I’m like a Hypochondriac, but with Programming

Wednesday, January 7, 2009

I heard the following phrase no fewer than three times at a recent tech conference: “Bad Programmers will move heaven and earth to do the wrong thing”. The first time I heard it I thought that it was kind of catchy, maybe I even chuckled a bit with the others in the room.

The second time, a nervous smile crossed my face and I started looking around. By the third time, I was convinced that this quote was aimed directly at me: “Sten, you”, the presenter aimed his laser pointer right in my face, “will move Heaven and Earth to do the wrong thing”.

Other professions probably have their effective, less effective, and probably even negative producers, but for some reason, in software development this is a super heated topic. Look, we even have a Wikipedia entry for them: The NNPP, or so called Net Negative Producing Programmer.
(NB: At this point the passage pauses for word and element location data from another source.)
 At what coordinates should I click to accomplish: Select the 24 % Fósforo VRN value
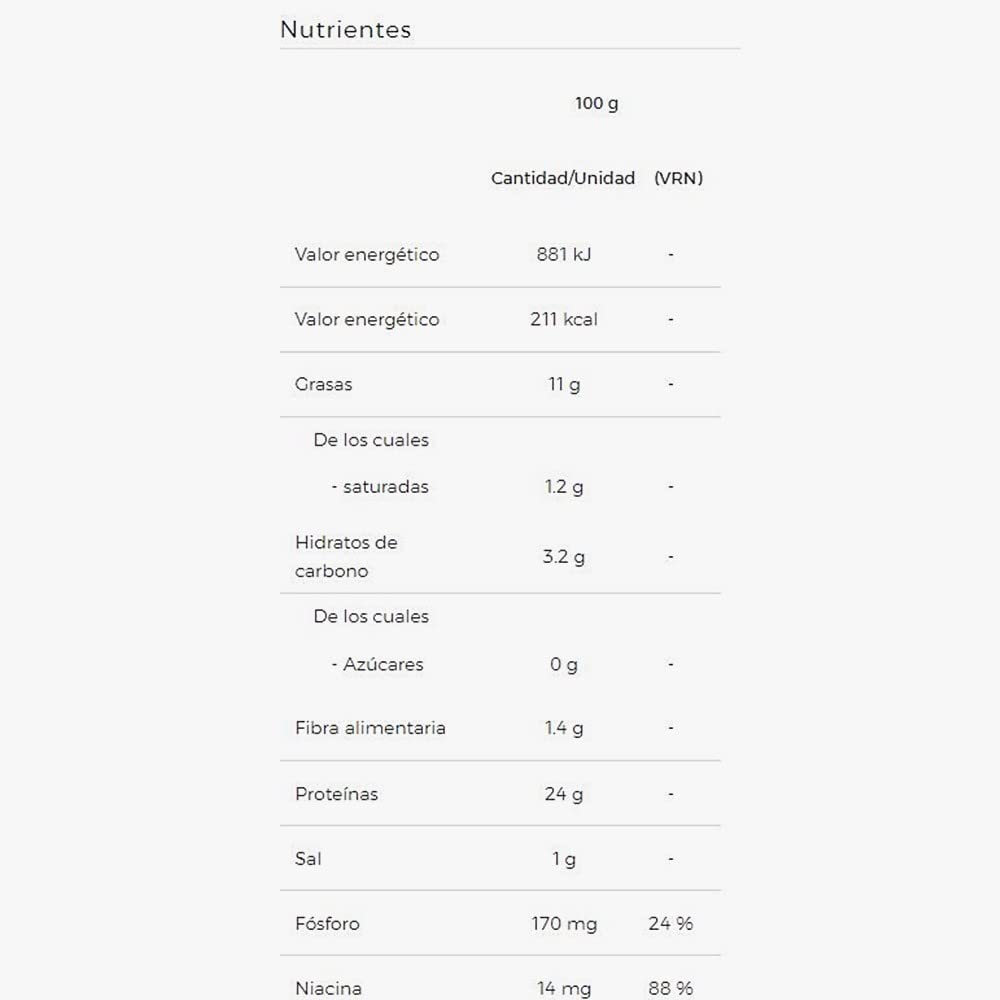671,923
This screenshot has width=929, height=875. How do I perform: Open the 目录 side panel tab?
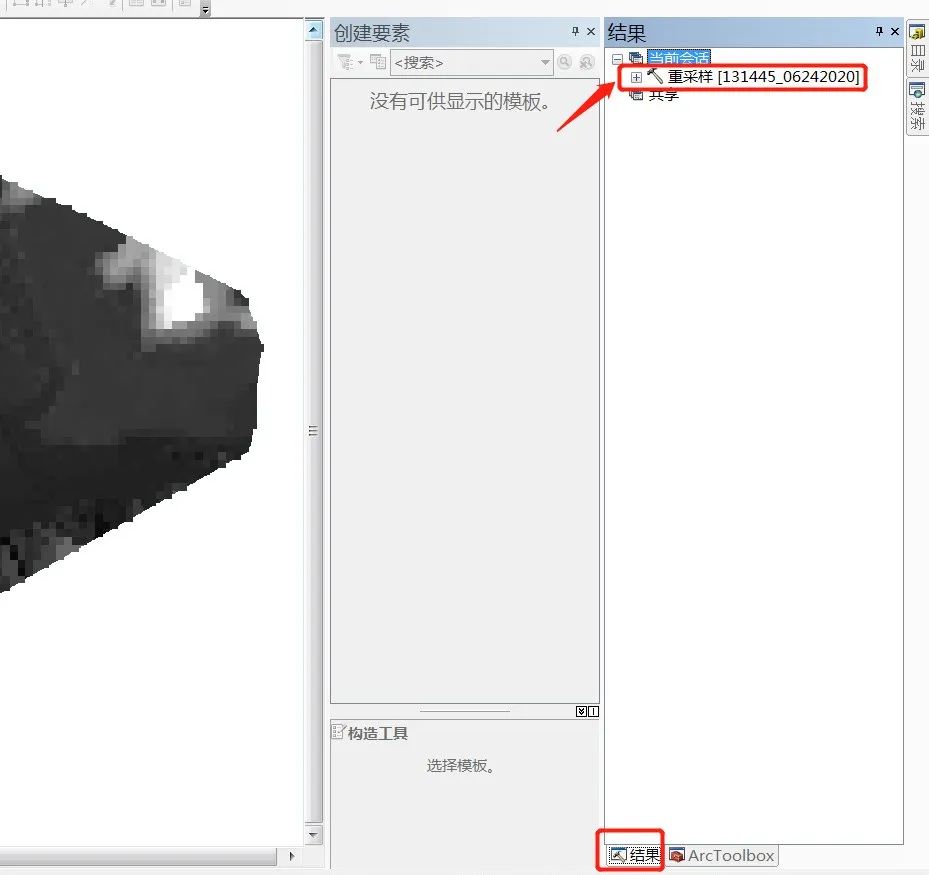point(917,49)
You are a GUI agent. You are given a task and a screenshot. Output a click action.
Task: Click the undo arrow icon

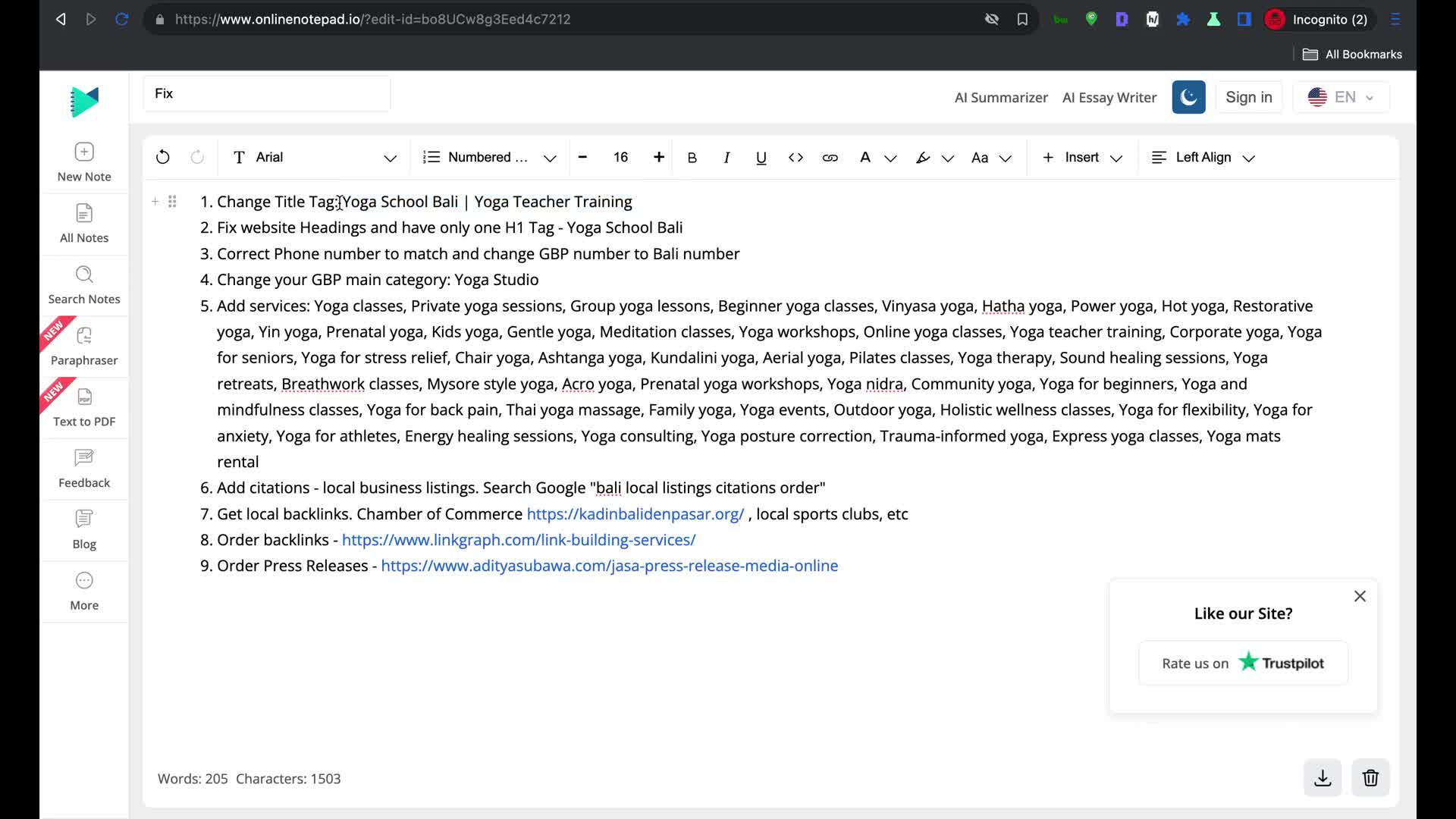tap(162, 157)
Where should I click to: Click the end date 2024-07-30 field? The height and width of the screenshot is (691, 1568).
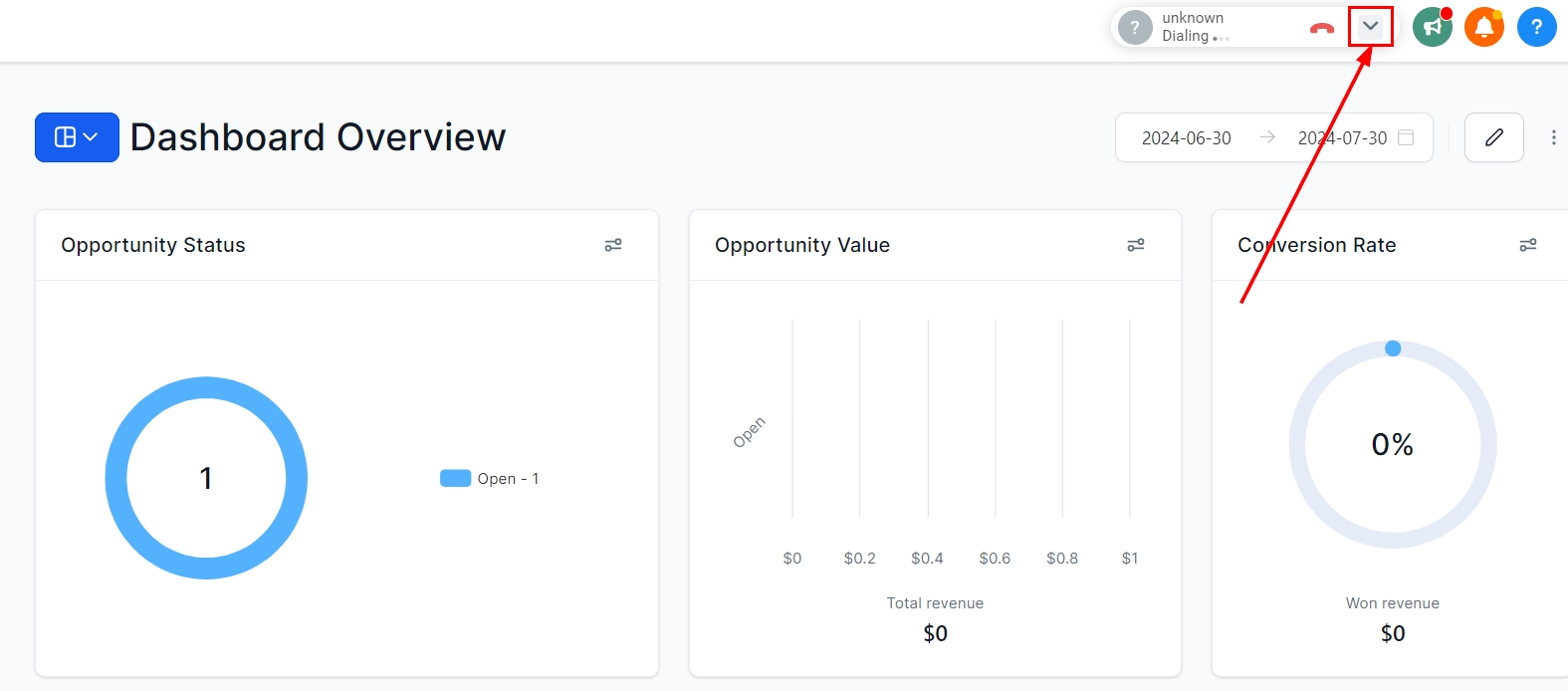[x=1341, y=138]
In fact this very topic turns what by all other rights seem to be nice folks into vitriolic zealots. Many blogs I read, or talks that I’ve attended, will at some point digress into a commentary on their sub-par peers. Since these people seem to know the qualities of a Bad Programmer a priori, and I’m a little fuzzy on the subject, it leads me to believe that one (or both) of the following may be true:

  • I have not yet had the pleasure (or misfortune) of working with a truly destitute programmer yet.
  • I am actually one of the terrible programmers in question.

I don’t believe that the latter is true, however, even passing belief that it might be has led me on a never-ending crusade to determine if indeed, I suck.

It’s like Edward Norton said in Rounders: “if you can’t spot the sucker in the first half hour at the table, you’re the sucker”. If I look around and fail to see terrible programmers, does that mean I’m one of them? Am I blithely leaving a path of coding carnage that others are forced to clean up?

I don’t believe this is the case, but the frequency of hearing about NNPPs coupled with my anxious tendencies make me uncertain. So that is why whenever I stumble across yet another witch hunt for smoking out the bad seeds of programming, three way mixed metaphors notwithstanding, I break into a nervous sweat while I pour over the latest criteria of “You’re a Bad Programmer if…” with anxiety that should be reserved for waiting for thyroid test results from my doctor (re: thyroid, no worries, I’m fine).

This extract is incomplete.